§ Your goal: Please report how many lines in the records below contain the word "indicator", giving only that number.

--------------------------------

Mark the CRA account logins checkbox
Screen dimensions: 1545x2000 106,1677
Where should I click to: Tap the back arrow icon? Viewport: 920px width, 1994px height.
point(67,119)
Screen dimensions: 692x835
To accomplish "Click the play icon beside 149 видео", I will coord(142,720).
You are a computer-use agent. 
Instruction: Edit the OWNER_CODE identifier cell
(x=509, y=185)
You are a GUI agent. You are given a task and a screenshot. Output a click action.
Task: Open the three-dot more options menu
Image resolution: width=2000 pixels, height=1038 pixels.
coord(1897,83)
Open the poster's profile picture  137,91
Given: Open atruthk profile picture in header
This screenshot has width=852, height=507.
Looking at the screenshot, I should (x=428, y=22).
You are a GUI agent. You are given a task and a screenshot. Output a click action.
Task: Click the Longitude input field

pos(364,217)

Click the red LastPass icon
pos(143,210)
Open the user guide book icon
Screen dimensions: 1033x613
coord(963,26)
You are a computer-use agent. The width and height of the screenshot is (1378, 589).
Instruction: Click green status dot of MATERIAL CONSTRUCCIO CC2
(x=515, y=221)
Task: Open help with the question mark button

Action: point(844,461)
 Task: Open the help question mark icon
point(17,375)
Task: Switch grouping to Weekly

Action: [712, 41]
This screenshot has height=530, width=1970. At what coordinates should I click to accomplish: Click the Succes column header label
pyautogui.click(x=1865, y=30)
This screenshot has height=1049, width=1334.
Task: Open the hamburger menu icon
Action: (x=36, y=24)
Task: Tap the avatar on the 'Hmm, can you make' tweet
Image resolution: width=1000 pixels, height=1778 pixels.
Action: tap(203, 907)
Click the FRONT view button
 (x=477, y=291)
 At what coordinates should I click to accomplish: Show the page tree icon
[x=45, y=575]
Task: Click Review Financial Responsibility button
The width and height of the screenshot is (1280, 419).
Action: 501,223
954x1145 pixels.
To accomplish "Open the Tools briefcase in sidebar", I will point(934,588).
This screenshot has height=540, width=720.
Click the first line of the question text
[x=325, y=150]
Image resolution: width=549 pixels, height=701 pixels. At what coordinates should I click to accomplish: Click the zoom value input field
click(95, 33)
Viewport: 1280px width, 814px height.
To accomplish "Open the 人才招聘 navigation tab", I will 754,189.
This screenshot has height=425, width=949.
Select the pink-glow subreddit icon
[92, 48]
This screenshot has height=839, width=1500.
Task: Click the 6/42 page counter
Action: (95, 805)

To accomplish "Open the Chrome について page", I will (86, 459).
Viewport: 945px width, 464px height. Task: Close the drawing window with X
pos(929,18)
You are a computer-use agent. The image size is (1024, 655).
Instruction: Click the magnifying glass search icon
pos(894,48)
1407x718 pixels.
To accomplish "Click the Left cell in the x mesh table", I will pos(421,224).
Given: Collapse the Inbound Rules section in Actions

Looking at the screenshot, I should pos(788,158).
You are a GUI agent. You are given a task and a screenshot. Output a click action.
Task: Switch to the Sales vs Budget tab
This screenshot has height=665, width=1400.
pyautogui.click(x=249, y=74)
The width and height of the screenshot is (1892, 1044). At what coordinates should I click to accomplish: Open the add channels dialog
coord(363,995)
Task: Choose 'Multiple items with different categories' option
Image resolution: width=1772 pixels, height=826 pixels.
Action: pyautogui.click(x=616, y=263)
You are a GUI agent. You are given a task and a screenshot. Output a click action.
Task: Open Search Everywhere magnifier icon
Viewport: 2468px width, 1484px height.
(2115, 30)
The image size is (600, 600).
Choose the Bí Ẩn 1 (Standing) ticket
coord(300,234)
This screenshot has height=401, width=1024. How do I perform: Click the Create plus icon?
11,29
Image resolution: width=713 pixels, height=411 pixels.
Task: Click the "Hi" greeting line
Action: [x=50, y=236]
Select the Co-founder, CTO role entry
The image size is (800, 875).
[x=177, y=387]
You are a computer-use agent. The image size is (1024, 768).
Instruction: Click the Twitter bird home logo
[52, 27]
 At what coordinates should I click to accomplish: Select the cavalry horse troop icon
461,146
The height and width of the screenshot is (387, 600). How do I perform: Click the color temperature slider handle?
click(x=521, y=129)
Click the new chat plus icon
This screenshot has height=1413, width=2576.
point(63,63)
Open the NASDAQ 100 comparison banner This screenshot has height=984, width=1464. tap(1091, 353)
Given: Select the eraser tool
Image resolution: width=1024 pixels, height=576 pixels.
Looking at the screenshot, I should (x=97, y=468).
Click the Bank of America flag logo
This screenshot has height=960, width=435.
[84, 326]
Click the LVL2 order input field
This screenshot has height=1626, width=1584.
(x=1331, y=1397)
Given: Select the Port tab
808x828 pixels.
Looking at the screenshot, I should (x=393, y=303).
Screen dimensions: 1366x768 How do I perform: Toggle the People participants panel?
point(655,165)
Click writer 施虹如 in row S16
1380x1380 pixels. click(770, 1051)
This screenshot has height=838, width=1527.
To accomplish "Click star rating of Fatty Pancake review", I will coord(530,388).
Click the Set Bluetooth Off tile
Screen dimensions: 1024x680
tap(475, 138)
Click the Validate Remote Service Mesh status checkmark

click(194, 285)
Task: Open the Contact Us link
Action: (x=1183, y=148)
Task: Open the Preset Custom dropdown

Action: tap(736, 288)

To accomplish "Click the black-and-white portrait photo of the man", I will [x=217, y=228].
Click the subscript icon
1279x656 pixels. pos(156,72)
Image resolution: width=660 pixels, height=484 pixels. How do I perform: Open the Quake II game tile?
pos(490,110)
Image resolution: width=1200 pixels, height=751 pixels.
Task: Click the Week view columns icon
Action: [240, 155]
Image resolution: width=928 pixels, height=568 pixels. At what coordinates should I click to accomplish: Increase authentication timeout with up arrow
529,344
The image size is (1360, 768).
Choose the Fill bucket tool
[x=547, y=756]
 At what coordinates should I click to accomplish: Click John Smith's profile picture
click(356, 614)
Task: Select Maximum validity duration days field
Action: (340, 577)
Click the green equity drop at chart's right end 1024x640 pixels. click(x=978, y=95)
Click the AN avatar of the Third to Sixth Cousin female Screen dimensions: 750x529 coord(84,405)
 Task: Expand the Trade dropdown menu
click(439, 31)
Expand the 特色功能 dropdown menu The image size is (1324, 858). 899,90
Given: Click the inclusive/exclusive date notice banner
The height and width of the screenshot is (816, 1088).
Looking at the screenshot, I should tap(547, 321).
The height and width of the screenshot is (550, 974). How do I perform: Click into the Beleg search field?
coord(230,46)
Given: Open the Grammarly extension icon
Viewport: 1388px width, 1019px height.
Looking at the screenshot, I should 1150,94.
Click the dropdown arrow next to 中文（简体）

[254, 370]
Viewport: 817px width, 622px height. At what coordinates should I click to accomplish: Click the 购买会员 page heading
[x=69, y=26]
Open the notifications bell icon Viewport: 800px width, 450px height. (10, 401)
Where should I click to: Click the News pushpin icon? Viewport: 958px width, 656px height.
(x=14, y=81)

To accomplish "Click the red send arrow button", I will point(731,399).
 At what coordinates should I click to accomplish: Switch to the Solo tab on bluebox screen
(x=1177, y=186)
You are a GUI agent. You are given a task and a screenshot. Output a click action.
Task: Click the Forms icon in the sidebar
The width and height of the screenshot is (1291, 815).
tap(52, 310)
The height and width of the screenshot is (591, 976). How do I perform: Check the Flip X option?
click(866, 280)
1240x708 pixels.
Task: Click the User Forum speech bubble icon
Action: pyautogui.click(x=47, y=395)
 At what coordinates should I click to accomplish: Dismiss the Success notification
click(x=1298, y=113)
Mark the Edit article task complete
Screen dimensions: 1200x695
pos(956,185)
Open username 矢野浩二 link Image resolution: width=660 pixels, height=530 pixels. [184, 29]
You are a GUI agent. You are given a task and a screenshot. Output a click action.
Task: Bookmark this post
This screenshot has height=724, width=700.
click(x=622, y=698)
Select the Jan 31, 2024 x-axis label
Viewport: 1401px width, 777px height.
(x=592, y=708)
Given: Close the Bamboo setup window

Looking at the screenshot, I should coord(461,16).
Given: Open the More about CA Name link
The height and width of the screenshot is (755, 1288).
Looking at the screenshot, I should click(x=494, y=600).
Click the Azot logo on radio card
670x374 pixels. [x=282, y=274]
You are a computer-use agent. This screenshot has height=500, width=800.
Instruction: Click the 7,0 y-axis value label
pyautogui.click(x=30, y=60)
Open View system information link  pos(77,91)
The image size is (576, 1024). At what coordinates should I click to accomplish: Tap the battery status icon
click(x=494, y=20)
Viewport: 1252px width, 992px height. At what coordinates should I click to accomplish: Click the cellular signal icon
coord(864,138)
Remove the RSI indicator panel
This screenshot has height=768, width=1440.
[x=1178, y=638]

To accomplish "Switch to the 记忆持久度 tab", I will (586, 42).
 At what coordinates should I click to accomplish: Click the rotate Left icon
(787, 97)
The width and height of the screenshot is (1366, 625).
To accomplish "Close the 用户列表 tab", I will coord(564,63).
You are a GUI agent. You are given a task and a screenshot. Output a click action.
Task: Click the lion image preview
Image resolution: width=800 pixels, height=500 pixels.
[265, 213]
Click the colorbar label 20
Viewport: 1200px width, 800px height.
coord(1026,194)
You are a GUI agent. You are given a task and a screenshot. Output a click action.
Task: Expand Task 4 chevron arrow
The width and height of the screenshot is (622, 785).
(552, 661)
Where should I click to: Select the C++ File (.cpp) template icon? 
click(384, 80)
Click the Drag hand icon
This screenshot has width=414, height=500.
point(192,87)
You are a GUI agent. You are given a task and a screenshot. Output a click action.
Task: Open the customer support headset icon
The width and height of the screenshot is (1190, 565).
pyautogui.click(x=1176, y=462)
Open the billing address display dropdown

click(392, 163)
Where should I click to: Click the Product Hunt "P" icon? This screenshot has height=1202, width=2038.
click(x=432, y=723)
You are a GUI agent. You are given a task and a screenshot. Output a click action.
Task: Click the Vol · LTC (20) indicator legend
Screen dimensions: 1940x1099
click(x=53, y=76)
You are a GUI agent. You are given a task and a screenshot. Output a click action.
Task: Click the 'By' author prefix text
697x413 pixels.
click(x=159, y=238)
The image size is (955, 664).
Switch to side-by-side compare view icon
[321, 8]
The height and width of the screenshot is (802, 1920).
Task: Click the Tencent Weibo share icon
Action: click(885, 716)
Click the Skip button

--------------------------------

§ Answer section: 2